Using thermally-stabilized redox materials, particularly ferrites, already the team has documented reliable multiple-cycle results, sparking hope that sustainable hydrogen energy through the use of thermal hydro-splitting will one day be feasible, says Shende.
Just two other U.S. locations, and possibly a third, are conducting similar research, according to Shende. One of the aspects that makes the Mines experiments unique is that the group has successfully split water molecules during multiple cycles at significantly lower temperatures than other documented research efforts. While others have demonstrated thermochemical splitting of the water molecule at 800-1500 degrees Celsius, the School of Mines has documented multiple cycles at 700-1100 degrees Celsius, which could potentially lead to a more affordable large-scale effort. “In industry this will be more appealing,” says Shende, who is filing an invention disclosure and who has published his findings in scientific magazines.

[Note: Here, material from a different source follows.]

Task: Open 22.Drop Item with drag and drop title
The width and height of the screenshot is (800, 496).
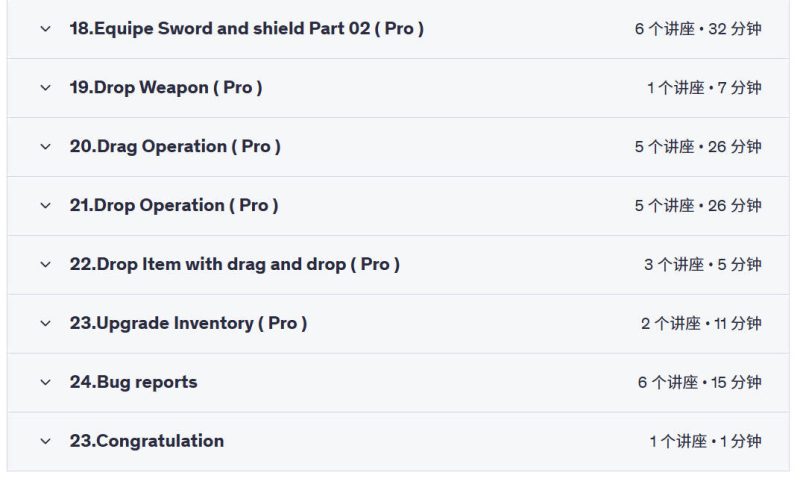Action: [235, 264]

Higher temperatures normally cause particles to grow so large that hydrogen levels drop, causing very little hydrogen regeneration. The School of Mines experimental studies look to stabilize the hydrogen levels, enhancing knowledge of the physical and chemical processes involved in thermal stabilization of redox materials’ morphologies without deterioration of complex ferrites. “Others might be splitting water by other methods, but there has to be a lot of novelty to get funded,” says Shende, who built a fully instrumented reactor in his campus laboratory.